__WHAT NEEDS TO BE DONE__: Each line of data below must be printed exactly as written, with any pictures removed.

__RECORD EXTRACTS__:
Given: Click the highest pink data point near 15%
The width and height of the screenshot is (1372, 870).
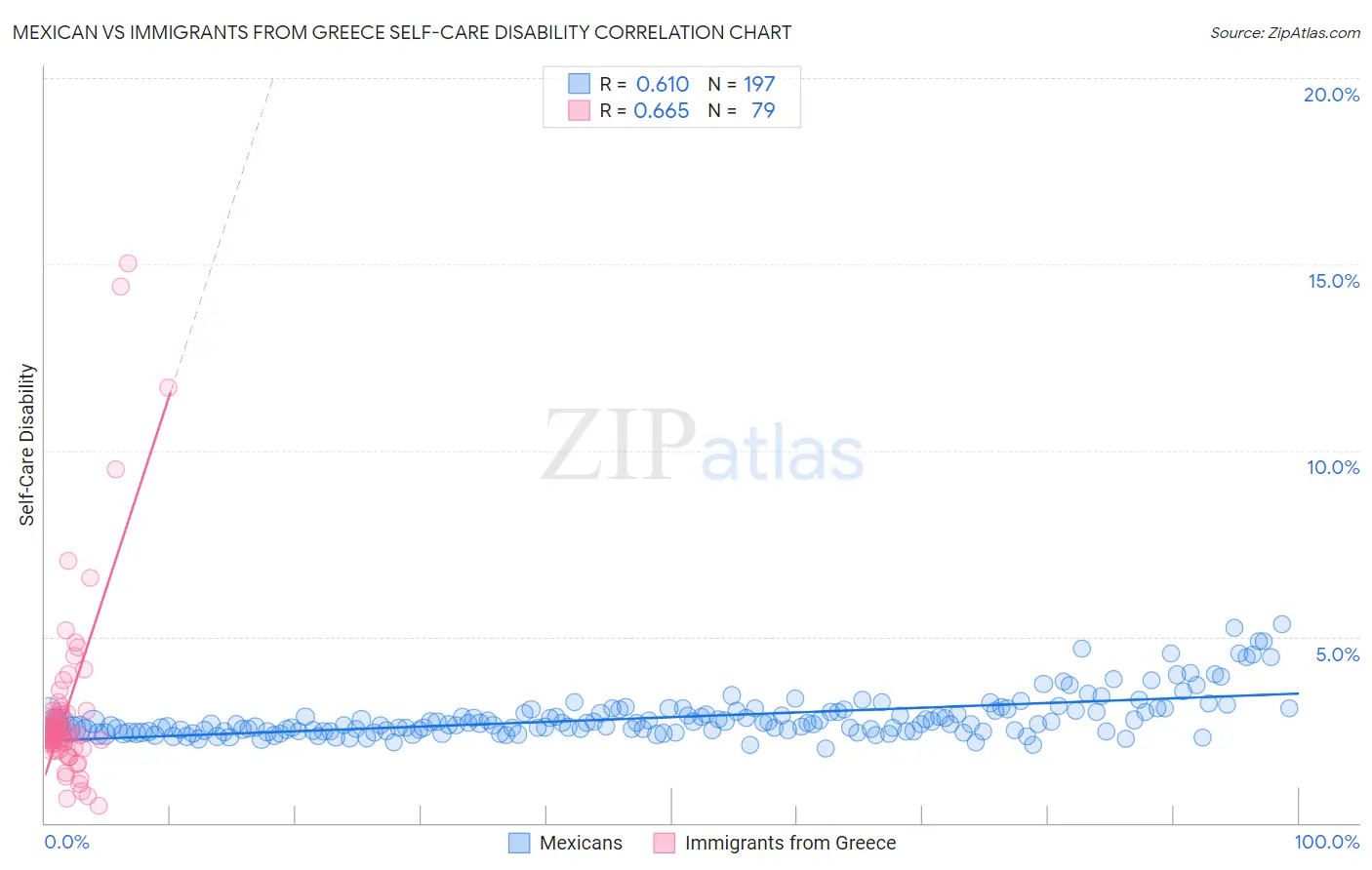Looking at the screenshot, I should [x=128, y=263].
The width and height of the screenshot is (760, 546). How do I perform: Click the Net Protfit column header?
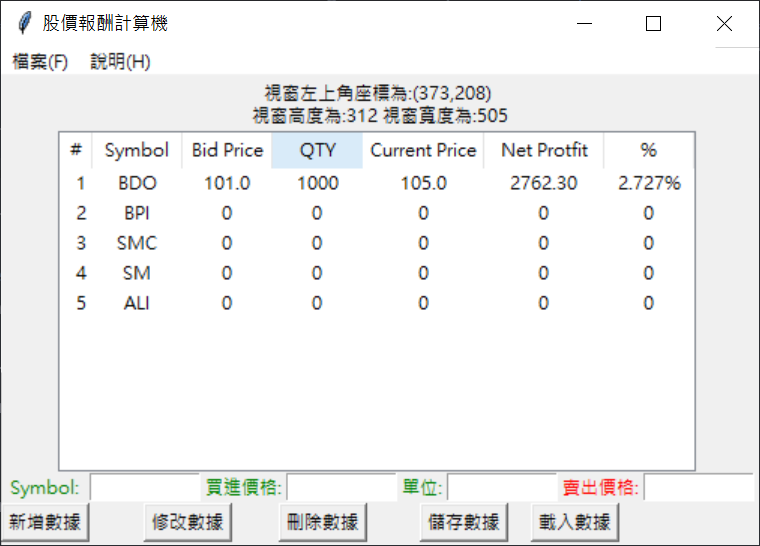coord(544,150)
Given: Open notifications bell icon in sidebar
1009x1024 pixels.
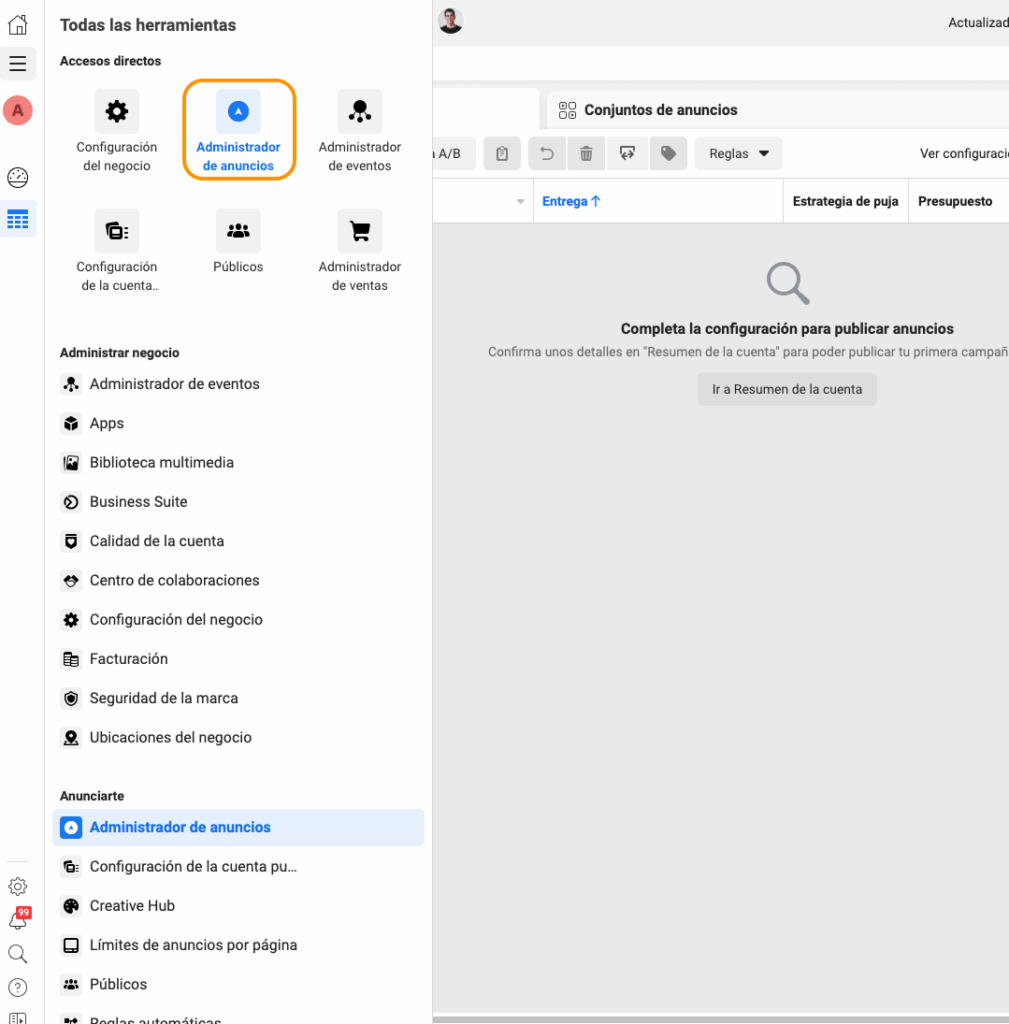Looking at the screenshot, I should (18, 920).
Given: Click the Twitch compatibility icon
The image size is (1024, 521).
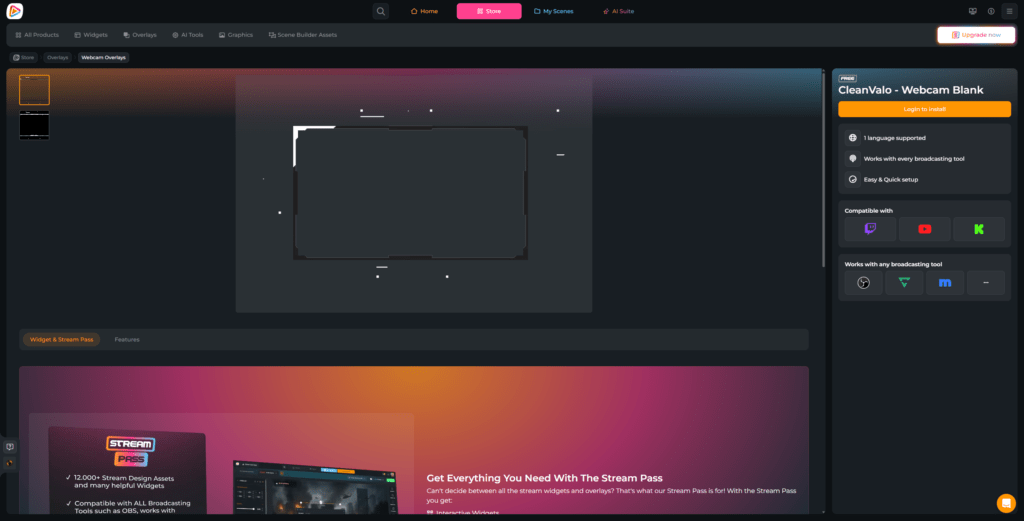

__EXPECTED OUTPUT__:
Given: Click the highest pink data point near 15%
The width and height of the screenshot is (1372, 870).
Looking at the screenshot, I should [x=128, y=263].
The width and height of the screenshot is (760, 546). How do I perform: Click the Net Protfit column header?
coord(544,150)
Given: Open notifications bell icon in sidebar
1009x1024 pixels.
Looking at the screenshot, I should (18, 920).
Given: Click the Twitch compatibility icon
The image size is (1024, 521).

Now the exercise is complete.